SUPPLIED TEXT
A wheel of
dried grass.
A flock of
sheep.
A broken
fence-line.
And two
sisters holding a man at gunpoint, demanding to know what he’s doing in their
field in the middle of the night.
Becky, the
younger sister, who isn’t holding the gun, is having a laugh at the whole
situation. Is this stranger out there fondling the sheep? Is he doing it in the
middle of the night so he won’t get caught? She lets him know he’d probably get
away with it during the day, because there’s no one around for miles.
Anna, the
older sister, has the weight of the family farm on her shoulders and this young
man at the end of the gun can’t know if she’ll shoot or not. He’s terrified.
The opening
scene of Gundog is full of tension punctuated by Becky’s weird and wild
observations of the world and the situation the three of them find themselves
in. It’s hard to know why she feels so carefree about joking while this poor
Guy (he tells them that’s his name) cowers, begging for his life. It’s funny,
but the kind of funny that audiences tread carefully around. Some of us were chuckling
and the rest of the crowd was deathly silent.
Becky and
Anna’s parents are dead. Their brother is estranged. And the sheep they are
tending, they admit, are not theirs. Desperate times call for desperate measures.
Or, perhaps,
these are the last three people in the whole world. Who’s to say in the middle of
the night in the darkness of the countryside?
Simon Longman’s
play – first staged at London’s Royal Court theatre in 2018 – is a story about
trauma and being unable to escape the cycle of family grief. The show turns
backwards and forwards in time, the large circle of dried grass in the centre
of this stage is an unmoving turntable, around which the characters run forward
and fall backward.
We meet
their brother and uncle in earlier times, even before they have lost their dad –
though he haunts their lives and the family farm years before he’s actually
gone. Clearly, the family is trapped here, on a patch of dirt they have live on
for years or decades – unable to escape.
Though the
play was written by a British playwright, the text doesn’t specify a time or a
place that it’s set. This production has chosen to set it in England, the cast employing
accents from all over the UK for some reason. The inconsistency here made me
wish they had chosen to set it in Australia, given its rural location and
brother Ben’s suspicion of foreign worker, Guy. The dry patch of grass evoked
outback Australia to me, though I guess climate change is slowly drying out the
United Kingdom as well.

RECORDS

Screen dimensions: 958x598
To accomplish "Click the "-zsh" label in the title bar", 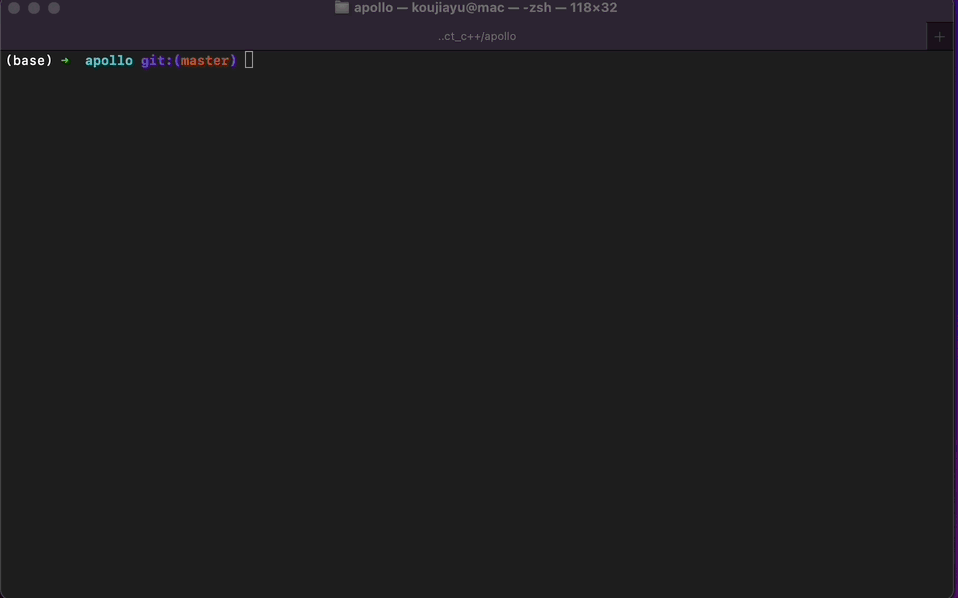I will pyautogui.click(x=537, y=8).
--
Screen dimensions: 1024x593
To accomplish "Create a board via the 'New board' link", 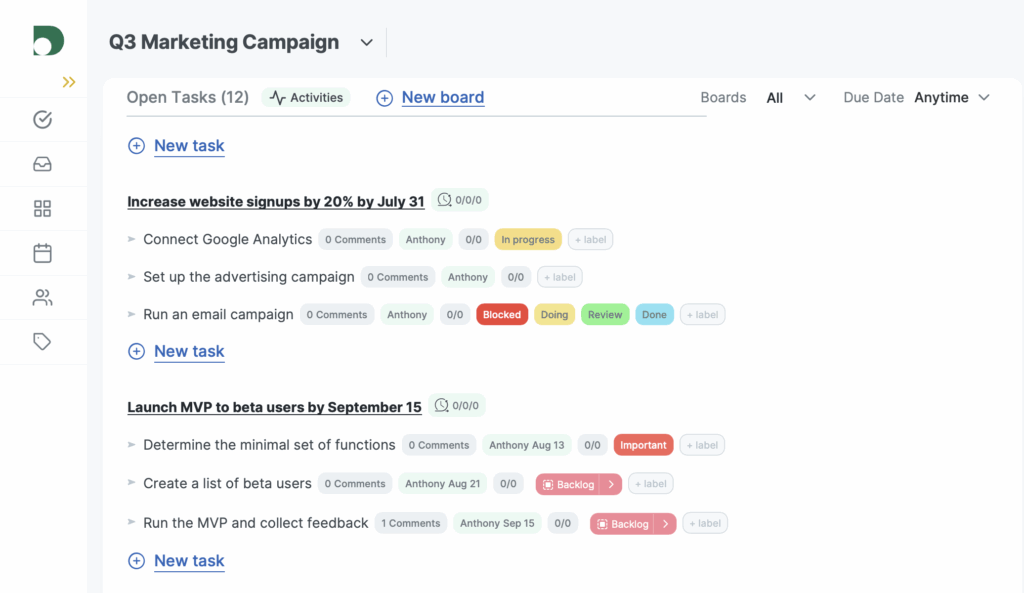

REQUEST
Print the passage of the Gundog review from "The opening" up to and including "was deathly silent.", word for word. Work only from the Gundog review; the rows play no part.

COMPLETE ANSWER
The opening
scene of Gundog is full of tension punctuated by Becky’s weird and wild
observations of the world and the situation the three of them find themselves
in. It’s hard to know why she feels so carefree about joking while this poor
Guy (he tells them that’s his name) cowers, begging for his life. It’s funny,
but the kind of funny that audiences tread carefully around. Some of us were chuckling
and the rest of the crowd was deathly silent.